You and I know it as the Chevrolet Aveo.
But in South Korea, it answers to Daewoo Gentra, and in Canada they call it a Pontiac G3 Wave.
And beginning next spring, you and I will refer to it as a Pontiac G3 as well as a Chevy Aveo.
In other words, border guards, don't be confused by the name on the passport. While it carries different ID in different countries, this is essentially the same subcompact.
Designed and manufactured by General Motors' Korean cousin, GM Daewoo, this useful little sedan and hatchback is marketed under five GM brands and 11 nameplates in 120 countries. (I suspect that some entrepreneur will come up with a Monopoly variant in which you can build Gentra franchises in Seoul, South Korea, and obtain a get-out-of-the-Aveo-down-payment-free card by landing on a Philadelphia-area Chevy store.)
The Aveo joined the Daewoo merry band as a 2004 model, and it has since undergone a number of cosmetic and mechanical revisions, including the significant changes made for this model year.
The 2009 five-door hatchback model that I tested, called the Aveo5, was restyled inside and out to good effect, and was fitted with a more fuel-efficient version of its 1.6-liter four-banger.
The earlier Aveo had taken a few lumps for its fuel economy, which wasn't as good as its fellow gladiators in the Little Gas Sipper Arena. But the upgrades to its engine have made it a lot more competitive. The Aveo now has EPA mileage ratings of 27 city and 34 highway with the five-speed manual gearbox I found in the test car. The optional four-speed automatic gets 25 and 34. I managed 31.5 in mixed driving, which isn't bad at all.
The 106-horsepower engine that delivers that kind of mileage isn't going to make you exceed your G-force tolerance at a stoplight, but it will transport you in a respectable fashion and allow you to enter an expressway safely.
And you can say something similar about the Aveo's handling. It's not a Honda Civic Si in the corners, but it's safe and sufficient.
The Aveo's comfort marks are certainly higher than its performance grades and, in fact, pretty good for a car that starts at under $12,000. The test car's engine didn't get harsh and buzzy, even when you pushed it hard. The body seemed tight, and road noise was minimal. The only acoustical gripe was the wind noise at highways speeds.
The tester rode well by small-car standards, and got satisfactory grades in braking and steering. Its highest marks were received in Urban Maneuvering. At only 154 inches long, the Aveo is quite adept at navigating Philadelphia streets intended for mammal-powered transit.

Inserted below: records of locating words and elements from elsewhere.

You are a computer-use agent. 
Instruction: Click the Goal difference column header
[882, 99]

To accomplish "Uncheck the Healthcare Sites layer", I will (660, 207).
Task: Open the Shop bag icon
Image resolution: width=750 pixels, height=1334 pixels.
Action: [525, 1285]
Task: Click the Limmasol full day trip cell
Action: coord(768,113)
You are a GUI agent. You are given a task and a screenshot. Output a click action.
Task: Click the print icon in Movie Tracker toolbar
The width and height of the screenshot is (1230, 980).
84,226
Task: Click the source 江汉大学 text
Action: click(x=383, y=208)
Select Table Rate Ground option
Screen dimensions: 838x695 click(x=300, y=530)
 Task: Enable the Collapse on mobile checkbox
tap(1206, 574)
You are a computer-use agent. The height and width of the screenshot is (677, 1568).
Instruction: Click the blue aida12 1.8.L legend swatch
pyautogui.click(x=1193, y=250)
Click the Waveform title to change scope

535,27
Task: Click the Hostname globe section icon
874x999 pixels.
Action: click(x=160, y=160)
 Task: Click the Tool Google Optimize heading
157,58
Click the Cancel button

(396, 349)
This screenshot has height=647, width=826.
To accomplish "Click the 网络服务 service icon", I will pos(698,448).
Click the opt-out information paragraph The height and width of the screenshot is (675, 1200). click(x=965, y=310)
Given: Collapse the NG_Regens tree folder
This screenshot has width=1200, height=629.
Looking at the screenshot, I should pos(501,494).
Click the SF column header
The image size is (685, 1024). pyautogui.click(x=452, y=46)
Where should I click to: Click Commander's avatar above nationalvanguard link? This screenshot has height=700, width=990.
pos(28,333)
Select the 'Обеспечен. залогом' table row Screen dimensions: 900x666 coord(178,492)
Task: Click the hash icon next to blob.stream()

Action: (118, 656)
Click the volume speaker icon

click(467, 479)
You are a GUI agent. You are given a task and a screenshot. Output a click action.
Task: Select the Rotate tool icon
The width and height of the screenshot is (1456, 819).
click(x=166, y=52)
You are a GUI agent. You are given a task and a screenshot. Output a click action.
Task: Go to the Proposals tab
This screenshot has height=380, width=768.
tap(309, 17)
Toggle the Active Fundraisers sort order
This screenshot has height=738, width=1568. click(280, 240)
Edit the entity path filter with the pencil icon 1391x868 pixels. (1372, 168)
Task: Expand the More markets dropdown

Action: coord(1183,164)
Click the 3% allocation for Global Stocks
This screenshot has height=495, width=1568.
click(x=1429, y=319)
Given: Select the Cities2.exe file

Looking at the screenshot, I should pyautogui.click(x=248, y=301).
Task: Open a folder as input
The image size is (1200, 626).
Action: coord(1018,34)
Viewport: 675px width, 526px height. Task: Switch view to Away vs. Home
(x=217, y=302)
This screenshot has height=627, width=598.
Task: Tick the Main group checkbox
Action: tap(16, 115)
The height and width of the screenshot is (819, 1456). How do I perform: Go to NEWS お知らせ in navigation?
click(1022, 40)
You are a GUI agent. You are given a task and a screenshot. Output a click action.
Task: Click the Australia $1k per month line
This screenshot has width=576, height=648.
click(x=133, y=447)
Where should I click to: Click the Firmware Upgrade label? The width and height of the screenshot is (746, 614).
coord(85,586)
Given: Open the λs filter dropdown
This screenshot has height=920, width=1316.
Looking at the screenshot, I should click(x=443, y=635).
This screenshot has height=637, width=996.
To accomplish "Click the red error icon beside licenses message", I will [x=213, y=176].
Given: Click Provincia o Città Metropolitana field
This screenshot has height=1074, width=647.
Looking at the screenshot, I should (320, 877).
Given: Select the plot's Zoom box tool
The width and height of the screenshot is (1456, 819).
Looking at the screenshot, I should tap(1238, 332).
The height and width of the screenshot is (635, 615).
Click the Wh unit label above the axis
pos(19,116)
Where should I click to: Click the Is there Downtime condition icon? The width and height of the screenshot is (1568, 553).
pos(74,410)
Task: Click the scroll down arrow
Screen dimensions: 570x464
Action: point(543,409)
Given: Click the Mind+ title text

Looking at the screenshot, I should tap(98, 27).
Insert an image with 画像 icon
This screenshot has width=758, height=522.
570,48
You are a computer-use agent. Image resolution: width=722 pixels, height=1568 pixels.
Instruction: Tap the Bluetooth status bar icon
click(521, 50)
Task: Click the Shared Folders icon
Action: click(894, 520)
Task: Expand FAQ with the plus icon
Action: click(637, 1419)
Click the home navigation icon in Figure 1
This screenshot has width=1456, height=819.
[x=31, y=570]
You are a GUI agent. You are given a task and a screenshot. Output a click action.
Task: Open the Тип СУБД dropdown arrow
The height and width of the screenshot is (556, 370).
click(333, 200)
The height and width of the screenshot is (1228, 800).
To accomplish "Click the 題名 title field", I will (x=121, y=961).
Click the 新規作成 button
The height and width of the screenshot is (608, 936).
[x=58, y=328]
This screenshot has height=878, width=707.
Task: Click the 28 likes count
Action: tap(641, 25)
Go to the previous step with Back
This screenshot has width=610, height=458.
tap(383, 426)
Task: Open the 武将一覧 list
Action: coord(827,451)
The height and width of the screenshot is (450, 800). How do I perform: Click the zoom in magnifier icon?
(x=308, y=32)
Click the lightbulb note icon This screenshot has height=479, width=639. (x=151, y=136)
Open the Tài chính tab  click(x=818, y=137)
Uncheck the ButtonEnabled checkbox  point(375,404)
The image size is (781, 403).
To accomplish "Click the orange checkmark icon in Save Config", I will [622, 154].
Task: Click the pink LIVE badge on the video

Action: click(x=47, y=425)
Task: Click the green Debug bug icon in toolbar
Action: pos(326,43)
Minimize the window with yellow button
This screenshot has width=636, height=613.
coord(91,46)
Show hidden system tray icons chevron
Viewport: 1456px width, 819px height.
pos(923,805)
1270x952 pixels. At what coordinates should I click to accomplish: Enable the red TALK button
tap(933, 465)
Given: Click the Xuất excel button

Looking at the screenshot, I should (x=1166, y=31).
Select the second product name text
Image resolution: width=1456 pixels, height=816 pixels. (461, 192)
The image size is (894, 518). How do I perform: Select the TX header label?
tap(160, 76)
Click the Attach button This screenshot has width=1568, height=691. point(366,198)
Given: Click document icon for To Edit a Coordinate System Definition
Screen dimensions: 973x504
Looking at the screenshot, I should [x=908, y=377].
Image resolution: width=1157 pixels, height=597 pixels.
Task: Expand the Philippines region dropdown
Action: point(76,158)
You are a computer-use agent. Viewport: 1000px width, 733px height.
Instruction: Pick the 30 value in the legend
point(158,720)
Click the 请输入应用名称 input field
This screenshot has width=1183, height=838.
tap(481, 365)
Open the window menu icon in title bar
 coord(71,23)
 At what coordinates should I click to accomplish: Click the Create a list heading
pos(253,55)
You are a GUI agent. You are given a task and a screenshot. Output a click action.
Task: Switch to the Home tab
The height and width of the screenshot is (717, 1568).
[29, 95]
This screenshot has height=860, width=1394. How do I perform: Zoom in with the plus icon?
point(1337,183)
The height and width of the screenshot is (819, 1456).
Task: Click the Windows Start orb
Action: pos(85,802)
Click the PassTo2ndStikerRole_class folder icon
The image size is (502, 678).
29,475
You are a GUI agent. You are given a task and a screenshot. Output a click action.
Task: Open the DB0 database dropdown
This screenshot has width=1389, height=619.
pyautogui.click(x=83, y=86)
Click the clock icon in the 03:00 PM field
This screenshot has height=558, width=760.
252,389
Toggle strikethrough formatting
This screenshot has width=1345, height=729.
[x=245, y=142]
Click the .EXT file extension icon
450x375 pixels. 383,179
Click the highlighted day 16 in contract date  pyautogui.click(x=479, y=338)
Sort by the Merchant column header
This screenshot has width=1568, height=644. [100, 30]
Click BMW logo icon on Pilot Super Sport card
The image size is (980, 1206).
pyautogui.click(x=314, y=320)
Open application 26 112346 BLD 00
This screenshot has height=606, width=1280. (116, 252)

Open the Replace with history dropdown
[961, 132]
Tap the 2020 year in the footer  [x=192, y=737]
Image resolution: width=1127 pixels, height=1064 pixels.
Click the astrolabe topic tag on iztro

Given its exterior dimensions, the hatchback tester proved relatively roomy. A nominal five-passenger car, it seated four in comfort, and provided decent rear storage: 11.7 cubic feet with the back seats up, and 42 cubic feet when they are folded flat.
Like its sporty-cute exterior, the Aveo5's interior has been restyled to good effect. The upmarket Aveo5 LT that I drove didn't feature the vast expanses of monochromatic plastic one often finds inside econocars.
Rather, it used an attractive combination of black and beige plastics accented with chrome, aluminum, and synthetic maple veneer.
The dash was a pleasing juxtaposition of smooth and stippled matte black plastic, smooth and grained beige plastic, and chrome and maple accents. The door panels employed the black and beige plastics, the patterned beige fabric used in the car's two-tone seat upholstery, as well as chrome door handles and graceful aluminum door pulls.
At $14,100, the Aveo5 LT that I drove is a bit saltier than the base LS, which opens at $11,965. But, as you might have guessed, it's a nicer ride with a longer list of standard gear.
The Aveo has five-star federal ratings for frontal crashes, and four stars for side crashes and rollover.
Chevrolet Aveo5 LT
Base price: $14,100.
As tested (inc. shipping): $15,435.
Standard equipment: includes 1.6-liter engine, five-speed manual gearbox, power disc/drum brakes, 14-inch steel wheels, daytime running lamps, tire-pressure monitor, rear window wiper/washer/defogger, air-conditioning, premium sound system, tilt steering.
Options: power windows and doors, keyless entry, cruise control.
Fuel economy (EPA city/highway): 27/34.
Engine performance: Adequate.
Warranty: Three years/36,000 miles bumper to bumper.
The Ben Key: Four Bens, Excellent; Three Bens, Good; Two Bens, Fair; One Ben, Poor.